Quoted passage |
————————
WO2013/090988A1 provides a sealant with optionally long shelf and work life and optionally rapid cure kinetics following the cure trigger event. It relates to formulations and cure methodologies which enable a sealant to be cured on demand. The light triggered cure on demand sealant formulation comprises (a) a curable sealant prepolymer(s) or monomer(s) thereof; and (b) a source of unsaturation to facilitate crosslinking which is either separate and/or part of component (a), component (a) being capable of generating reactive species such as free radicals when the formulation is subjected to a light trigger.

U.S. Pat. No. 7,235,593 discloses reactive adhesive compositions that can be activated with actinic radiation, manipulated for an extended time and then cured thermally. The prepolymer mixture for the reactive adhesive contains a catalyst component and a monomer/oligomer component. The monomer or oligomer is chosen from oxetane monomers, oxirane monomers, oxetane oligomers and oxirane oligomers. It presents certain types of epoxides and oxetane resins can be irradiated with UV light in the presence of an onium salt catalyst. The brief irradiation releases a catalyst that instantaneously reacts with the epoxide or oxetanes to form an activated monomeric species. As long as there is no input of thermal energy, the resin remains fluid (i.e., no significant increase in viscosity) for an indefinite period—on the order of hours to days. It can be handled, applied and the components positioned. Simply raising the temperature a few degrees triggers a very rapid polymerization that “sets” the adhesive. Moreover, the temperature of the entire body of the prepolymer mix does not have to be raised to initiate cure; a point of initiation will propagate the reaction throughout the body of the mixture. Under these conditions, the cure can be completed in a few seconds.

In current adhesive or sealant system, more and more requirement from application is focusing on the balance between a long pot life at ambient temperature, and subsequent rapid cure kinetics following a cure trigger even with good flow-ability, acceptable bonding strength. As for as various application areas are concerned, the high penetration of adhesive or sealant together with long pot life is becoming more and more important. However, the curing process usually including high temperature heating or UV radiation is must to achieve the overall formation of crosslinked polymer structure. Therefore, the actual curing process usually needs the huge curing room or heating oven in some manufacturing process. Although the cure-on-demand adhesive can be achieved through UV radiation, the effective UV trigger is hardly used for highly penetrated gap application or some non-transparent adhesive with fillers inside.

While the above systems can be used for cure-on-demand applications, there remains a need in the art for improved polymer systems that can be used as cure-on-demand systems for adhesive bonding. The present invention addresses this need.

SUMMARY OF THE INVENTION

It is an objective of the present invention to provide formulations and means to cure adhesives on demand with frontal polymerization, overcoming the limitations inherent in conventional curing techniques. Particularly, the present adhesive kit is “cured on demand” by providing a light or a heat source as a means to trigger the curing process.
————————
Written tasks |
1/ Return the rows below word for word, from the first of them through the line that contains "pyautogui.click(x=574, y=140)".
2/ Resume the passage on cure-on-demand adhesives and frontal polymerization, picking up after its last sentence.
————————
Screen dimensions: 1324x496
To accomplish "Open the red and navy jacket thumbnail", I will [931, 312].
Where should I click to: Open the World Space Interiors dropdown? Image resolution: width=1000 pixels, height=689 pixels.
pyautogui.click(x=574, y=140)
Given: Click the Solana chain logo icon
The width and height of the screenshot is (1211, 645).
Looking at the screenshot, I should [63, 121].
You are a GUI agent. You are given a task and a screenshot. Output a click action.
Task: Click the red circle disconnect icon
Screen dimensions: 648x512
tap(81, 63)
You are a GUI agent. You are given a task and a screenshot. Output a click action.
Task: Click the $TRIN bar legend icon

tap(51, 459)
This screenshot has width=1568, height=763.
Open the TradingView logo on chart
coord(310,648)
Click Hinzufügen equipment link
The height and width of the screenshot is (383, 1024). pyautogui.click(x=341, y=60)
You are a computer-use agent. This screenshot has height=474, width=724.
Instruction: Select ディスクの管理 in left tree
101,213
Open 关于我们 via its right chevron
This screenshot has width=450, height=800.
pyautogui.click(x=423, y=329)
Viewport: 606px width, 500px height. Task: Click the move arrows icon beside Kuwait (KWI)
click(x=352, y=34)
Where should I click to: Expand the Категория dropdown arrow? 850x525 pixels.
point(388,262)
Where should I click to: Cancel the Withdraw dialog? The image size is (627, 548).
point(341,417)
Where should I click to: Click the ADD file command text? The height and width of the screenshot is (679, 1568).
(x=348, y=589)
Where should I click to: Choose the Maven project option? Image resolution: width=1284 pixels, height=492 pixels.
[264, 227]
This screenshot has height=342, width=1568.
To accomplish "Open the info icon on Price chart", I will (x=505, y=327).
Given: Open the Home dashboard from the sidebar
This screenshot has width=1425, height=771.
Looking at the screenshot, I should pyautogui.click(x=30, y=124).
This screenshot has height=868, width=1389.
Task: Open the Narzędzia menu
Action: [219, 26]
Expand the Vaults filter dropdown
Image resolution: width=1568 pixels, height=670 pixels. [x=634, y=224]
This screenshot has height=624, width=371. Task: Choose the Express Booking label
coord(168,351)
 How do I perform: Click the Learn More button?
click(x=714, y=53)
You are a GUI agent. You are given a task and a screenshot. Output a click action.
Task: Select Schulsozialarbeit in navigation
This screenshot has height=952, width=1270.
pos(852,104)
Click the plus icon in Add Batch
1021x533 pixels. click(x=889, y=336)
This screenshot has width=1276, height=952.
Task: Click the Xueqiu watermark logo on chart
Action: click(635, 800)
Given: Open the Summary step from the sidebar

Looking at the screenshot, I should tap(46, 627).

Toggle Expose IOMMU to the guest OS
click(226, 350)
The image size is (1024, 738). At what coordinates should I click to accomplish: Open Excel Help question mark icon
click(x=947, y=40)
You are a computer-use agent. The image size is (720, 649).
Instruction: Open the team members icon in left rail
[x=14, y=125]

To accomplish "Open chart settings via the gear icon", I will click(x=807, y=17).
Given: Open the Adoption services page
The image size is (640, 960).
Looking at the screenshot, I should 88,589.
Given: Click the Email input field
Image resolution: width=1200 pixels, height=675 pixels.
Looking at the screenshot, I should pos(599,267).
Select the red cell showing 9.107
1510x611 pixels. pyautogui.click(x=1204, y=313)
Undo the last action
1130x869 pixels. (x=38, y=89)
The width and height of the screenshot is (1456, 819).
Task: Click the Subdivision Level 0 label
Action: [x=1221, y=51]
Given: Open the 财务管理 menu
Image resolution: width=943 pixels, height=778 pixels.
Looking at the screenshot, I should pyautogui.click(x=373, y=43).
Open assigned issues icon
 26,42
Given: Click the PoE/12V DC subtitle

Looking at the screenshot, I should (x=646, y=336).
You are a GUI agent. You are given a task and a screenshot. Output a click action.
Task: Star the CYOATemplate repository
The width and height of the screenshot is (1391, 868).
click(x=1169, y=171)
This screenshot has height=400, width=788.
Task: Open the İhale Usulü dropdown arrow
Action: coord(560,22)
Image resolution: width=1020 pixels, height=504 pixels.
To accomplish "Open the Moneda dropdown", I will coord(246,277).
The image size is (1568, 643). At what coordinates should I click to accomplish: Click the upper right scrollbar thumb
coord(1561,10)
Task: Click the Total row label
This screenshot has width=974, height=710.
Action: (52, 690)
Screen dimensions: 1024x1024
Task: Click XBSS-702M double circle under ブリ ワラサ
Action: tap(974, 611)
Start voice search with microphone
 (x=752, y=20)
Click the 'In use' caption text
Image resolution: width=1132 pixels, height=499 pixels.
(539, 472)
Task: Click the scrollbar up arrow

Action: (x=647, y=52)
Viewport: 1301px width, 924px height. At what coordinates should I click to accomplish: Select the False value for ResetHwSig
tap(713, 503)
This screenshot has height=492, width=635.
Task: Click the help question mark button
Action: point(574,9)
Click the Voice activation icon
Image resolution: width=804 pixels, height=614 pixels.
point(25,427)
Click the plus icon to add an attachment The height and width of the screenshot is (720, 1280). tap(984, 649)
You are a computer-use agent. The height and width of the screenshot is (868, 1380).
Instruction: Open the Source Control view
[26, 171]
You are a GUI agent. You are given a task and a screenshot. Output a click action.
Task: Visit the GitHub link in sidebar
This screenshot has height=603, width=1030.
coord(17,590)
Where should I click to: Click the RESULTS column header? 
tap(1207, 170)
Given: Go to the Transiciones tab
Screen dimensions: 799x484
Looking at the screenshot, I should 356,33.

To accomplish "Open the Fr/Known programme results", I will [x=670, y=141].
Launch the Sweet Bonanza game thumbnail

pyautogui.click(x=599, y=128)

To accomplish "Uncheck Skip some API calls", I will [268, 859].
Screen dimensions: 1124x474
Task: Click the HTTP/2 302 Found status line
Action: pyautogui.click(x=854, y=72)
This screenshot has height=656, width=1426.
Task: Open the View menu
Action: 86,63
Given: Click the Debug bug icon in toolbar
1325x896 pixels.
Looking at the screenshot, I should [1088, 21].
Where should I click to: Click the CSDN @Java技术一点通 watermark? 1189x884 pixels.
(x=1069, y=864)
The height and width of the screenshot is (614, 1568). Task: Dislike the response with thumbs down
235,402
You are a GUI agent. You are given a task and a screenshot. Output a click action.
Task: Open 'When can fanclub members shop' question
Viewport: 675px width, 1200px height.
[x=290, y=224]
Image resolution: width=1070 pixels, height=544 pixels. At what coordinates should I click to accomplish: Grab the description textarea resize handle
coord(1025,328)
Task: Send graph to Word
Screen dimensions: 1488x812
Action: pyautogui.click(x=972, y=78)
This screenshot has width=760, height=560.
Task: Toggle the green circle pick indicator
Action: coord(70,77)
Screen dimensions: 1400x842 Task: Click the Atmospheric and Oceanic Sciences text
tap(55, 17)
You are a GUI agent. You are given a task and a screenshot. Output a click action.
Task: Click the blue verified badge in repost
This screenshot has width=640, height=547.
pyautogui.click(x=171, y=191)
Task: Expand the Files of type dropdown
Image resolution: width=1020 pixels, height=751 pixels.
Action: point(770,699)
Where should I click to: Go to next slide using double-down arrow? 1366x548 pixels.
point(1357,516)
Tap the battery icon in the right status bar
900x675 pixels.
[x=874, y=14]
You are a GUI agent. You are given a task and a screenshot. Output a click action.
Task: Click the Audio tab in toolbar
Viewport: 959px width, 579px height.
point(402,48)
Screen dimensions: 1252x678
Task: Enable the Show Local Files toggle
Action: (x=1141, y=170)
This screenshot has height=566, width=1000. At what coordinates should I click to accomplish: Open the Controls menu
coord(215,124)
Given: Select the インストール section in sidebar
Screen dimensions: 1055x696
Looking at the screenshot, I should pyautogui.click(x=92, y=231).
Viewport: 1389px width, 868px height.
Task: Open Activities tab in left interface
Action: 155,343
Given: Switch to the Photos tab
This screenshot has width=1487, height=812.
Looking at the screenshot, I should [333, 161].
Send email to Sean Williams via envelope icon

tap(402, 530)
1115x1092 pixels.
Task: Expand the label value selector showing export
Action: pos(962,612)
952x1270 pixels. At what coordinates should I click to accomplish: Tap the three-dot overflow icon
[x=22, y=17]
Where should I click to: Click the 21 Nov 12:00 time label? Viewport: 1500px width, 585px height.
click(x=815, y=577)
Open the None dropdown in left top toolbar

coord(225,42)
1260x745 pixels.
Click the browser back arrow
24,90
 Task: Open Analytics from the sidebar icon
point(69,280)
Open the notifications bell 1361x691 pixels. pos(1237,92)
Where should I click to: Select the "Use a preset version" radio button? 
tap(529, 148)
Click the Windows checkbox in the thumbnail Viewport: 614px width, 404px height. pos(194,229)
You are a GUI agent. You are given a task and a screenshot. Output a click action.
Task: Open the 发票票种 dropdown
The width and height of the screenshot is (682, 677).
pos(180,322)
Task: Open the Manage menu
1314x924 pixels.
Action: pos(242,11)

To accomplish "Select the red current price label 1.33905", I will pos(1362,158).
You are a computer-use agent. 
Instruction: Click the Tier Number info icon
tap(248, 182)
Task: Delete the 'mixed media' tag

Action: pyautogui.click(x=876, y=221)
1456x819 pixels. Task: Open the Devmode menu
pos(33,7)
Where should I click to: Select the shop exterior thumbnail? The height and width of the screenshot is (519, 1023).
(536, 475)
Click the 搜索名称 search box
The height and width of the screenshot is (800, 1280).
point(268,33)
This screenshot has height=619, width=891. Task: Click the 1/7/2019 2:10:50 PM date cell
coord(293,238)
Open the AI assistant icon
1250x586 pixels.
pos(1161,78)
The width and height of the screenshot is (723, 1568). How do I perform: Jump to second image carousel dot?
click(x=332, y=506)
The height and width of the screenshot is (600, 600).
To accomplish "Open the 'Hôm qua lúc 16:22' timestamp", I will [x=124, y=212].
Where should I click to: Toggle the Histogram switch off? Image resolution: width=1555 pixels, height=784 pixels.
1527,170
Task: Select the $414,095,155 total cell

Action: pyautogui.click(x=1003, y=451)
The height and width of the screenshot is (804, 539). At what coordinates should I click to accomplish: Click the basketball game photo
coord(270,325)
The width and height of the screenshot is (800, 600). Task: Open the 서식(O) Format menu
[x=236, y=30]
————————
Response list |
1/
Screen dimensions: 1324x496
To accomplish "Open the red and navy jacket thumbnail", I will [931, 312].
Where should I click to: Open the World Space Interiors dropdown? Image resolution: width=1000 pixels, height=689 pixels.
pyautogui.click(x=574, y=140)

2/
In accordance with a first aspect of the present invention, a cure-on-demand adhesive kit capable of self-sustaining frontal polymerization after a heat or actinic radiation trigger for bonding two substrates is provided. The kit includes a first monomer/oligomer component having 100 parts by weight of one or more of a monomer or an oligomer selected from an acrylate or epoxy resin and a UV or thermal cure catalyst component having 2 to 50 parts per hundred first monomer/oligomer component parts. The UV or thermal cure catalyst component is selected from a peroxide compound, a benzopinacol derivatives, an iodonium salt or any combination thereof. Specifically, the UV or thermal cure catalyst component is a peroxide compound if the first monomer/oligomer component is an acrylate or a combination of a benzopinacol derivatives and an iodonium salt if the first monomer/oligomer component is an epoxy resin. In practical application, the first monomer/oligomer component and the UV or thermal cure catalyst component are mixed to obtain a ready-to-use prepolymer mixture which will be applied onto a first substrate. After that, the first substrate and the mixture are contacted with a second substrate and wait for a cure demand of bonding the first substrate and the second substrate together. Once the cure demand, such as a heat or actinic radiation trigger, is given, a self-sustaining frontal polymerization will be initiated and the mixture will start curing as an adhesive to adhere the two substrates.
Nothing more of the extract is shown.